**SELECTED EXCERPT**
==*==
What about the Grass?

We’re often reminded to water newly planted trees (especially if they’re in front of our house) but what about the new grass in the medians? How do these get watered when there is little rain? The medians on New Hampshire from Grant Circle to south of Georgia Ave are looking in pretty rough shape. In hindsight is grass a bad idea for these medians?

8 Comment

  • From CM Bowsers weekly newsletter…
    Councilmember Bowser has been working with Casey Trees, the Urban Forestry Administration and members of the Petworth Community to establish a partnership to mulch and maintain trees on two of the medians on New Hampshire Avenue between Georgia and Grant Circle. Casey Trees has provided about 60 trees for all of the medians. ANC 4C has provided a grant of up to $2,000 to the Petworth community for the partnership for maintenance for the two medians.

    This is an excellent example of the community working together with the city and a non-profit organization to beautify the neighborhood. The area around the Petworth metro station is blossoming in the residential and business aspect and now we can expect real blossoms from our trees and bushes. Councilmember Bowser would like to thank Carol Herwig from Casey Trees, Jeff Green from Petworth, John Thomas from the Urban Forestry Administration and everyone who has been involved in this effort.

    • if i’m reading this correctly, why only from the ga. ave/new hampshire intersection north to grant circle? these medians start at either otis or spring and new hampshire. the length of the entire medians should be maintained.

      • Maintenance costs resources–labor and supplies. The ANC has a limited treasury. Casey Trees likewise has limited resources.

        60 free trees and $2000 worth of mulch, watering devices, water and labor. That doesn’t go as far as it may sound.
==*==
**Word and item position data**
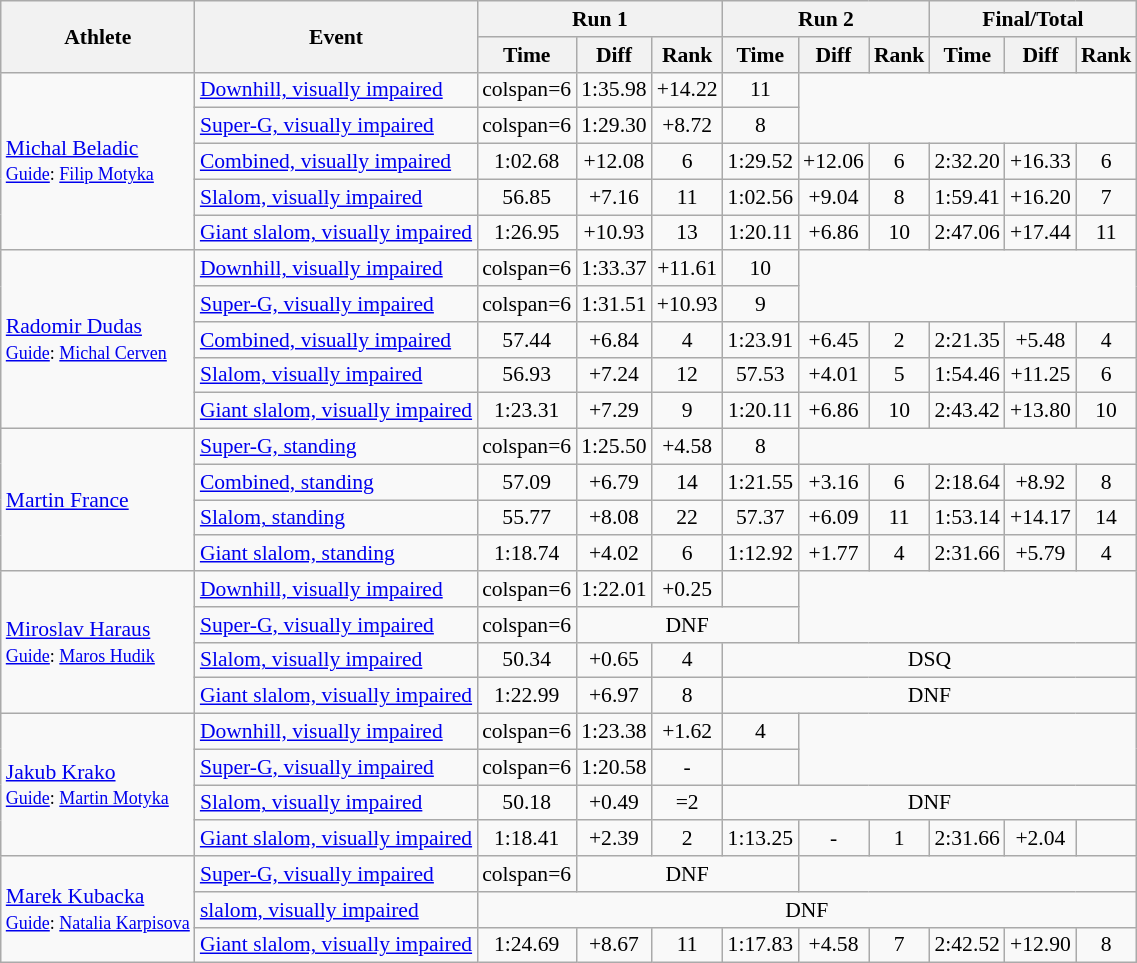
57.53 (760, 375)
+3.16 (834, 482)
Combined, standing (336, 482)
+16.20 (1040, 197)
slalom, visually impaired (336, 910)
+7.16 (614, 197)
+14.17 (1040, 518)
Martin France (98, 500)
+8.67 (614, 945)
+5.48 (1040, 340)
1:22.01 (614, 589)
2:18.64 (966, 482)
+8.08 (614, 518)
12 (688, 375)
+4.01 (834, 375)
13 (688, 233)
+17.44 (1040, 233)
1:53.14 (966, 518)
1:23.31 (526, 411)
1:17.83 (760, 945)
Athlete (98, 36)
+8.92 (1040, 482)
1:02.68 (526, 162)
1:18.74 (526, 554)
DSQ (930, 660)
+11.25 (1040, 375)
57.09 (526, 482)
1:21.55 (760, 482)
1:33.37 (614, 269)
22 (688, 518)
Marek KubackaGuide: Natalia Karpisova (98, 910)
+2.39 (614, 839)
Michal BeladicGuide: Filip Motyka (98, 161)
+6.79 (614, 482)
1:20.58 (614, 767)
55.77 (526, 518)
1:54.46 (966, 375)
2:32.20 (966, 162)
1:23.91 (760, 340)
1:22.99 (526, 696)
+2.04 (1040, 839)
+1.77 (834, 554)
2:21.35 (966, 340)
2:42.52 (966, 945)
+13.80 (1040, 411)
1:13.25 (760, 839)
1:23.38 (614, 732)
Slalom, standing (336, 518)
56.85 (526, 197)
Giant slalom, standing (336, 554)
1:26.95 (526, 233)
1:25.50 (614, 447)
1 (900, 839)
+9.04 (834, 197)
56.93 (526, 375)
Final/Total (1032, 19)
+12.90 (1040, 945)
+5.79 (1040, 554)
1:18.41 (526, 839)
+12.06 (834, 162)
57.37 (760, 518)
+7.29 (614, 411)
1:29.30 (614, 126)
+0.25 (688, 589)
Miroslav HarausGuide: Maros Hudik (98, 642)
1:02.56 (760, 197)
Event (336, 36)
5 (900, 375)
=2 (688, 803)
+14.22 (688, 90)
+4.02 (614, 554)
+6.09 (834, 518)
2:43.42 (966, 411)
2:47.06 (966, 233)
Super-G, standing (336, 447)
+6.97 (614, 696)
+16.33 (1040, 162)
1:31.51 (614, 304)
+6.45 (834, 340)
1:29.52 (760, 162)
+12.08 (614, 162)
+1.62 (688, 732)
+7.24 (614, 375)
57.44 (526, 340)
1:59.41 (966, 197)
+11.61 (688, 269)
1:24.69 (526, 945)
+0.49 (614, 803)
Run 2 (826, 19)
Radomir DudasGuide: Michal Cerven (98, 340)
Run 1 (600, 19)
Jakub KrakoGuide: Martin Motyka (98, 785)
+8.72 (688, 126)
1:12.92 (760, 554)
50.18 (526, 803)
+0.65 (614, 660)
+6.84 (614, 340)
1:35.98 (614, 90)
50.34 (526, 660)
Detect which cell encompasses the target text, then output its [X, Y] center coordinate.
==*==
**PROBLEM DESCRIPTION**
Transcribe the entire post about the New Hampshire Avenue medians, comments included, word for word. None of these entries is needed.

**COMPLETED EXERCISE**
What about the Grass?

We’re often reminded to water newly planted trees (especially if they’re in front of our house) but what about the new grass in the medians? How do these get watered when there is little rain? The medians on New Hampshire from Grant Circle to south of Georgia Ave are looking in pretty rough shape. In hindsight is grass a bad idea for these medians?

8 Comment

  • From CM Bowsers weekly newsletter…
    Councilmember Bowser has been working with Casey Trees, the Urban Forestry Administration and members of the Petworth Community to establish a partnership to mulch and maintain trees on two of the medians on New Hampshire Avenue between Georgia and Grant Circle. Casey Trees has provided about 60 trees for all of the medians. ANC 4C has provided a grant of up to $2,000 to the Petworth community for the partnership for maintenance for the two medians.

    This is an excellent example of the community working together with the city and a non-profit organization to beautify the neighborhood. The area around the Petworth metro station is blossoming in the residential and business aspect and now we can expect real blossoms from our trees and bushes. Councilmember Bowser would like to thank Carol Herwig from Casey Trees, Jeff Green from Petworth, John Thomas from the Urban Forestry Administration and everyone who has been involved in this effort.

    • if i’m reading this correctly, why only from the ga. ave/new hampshire intersection north to grant circle? these medians start at either otis or spring and new hampshire. the length of the entire medians should be maintained.

      • Maintenance costs resources–labor and supplies. The ANC has a limited treasury. Casey Trees likewise has limited resources.

        60 free trees and $2000 worth of mulch, watering devices, water and labor. That doesn’t go as far as it may sound.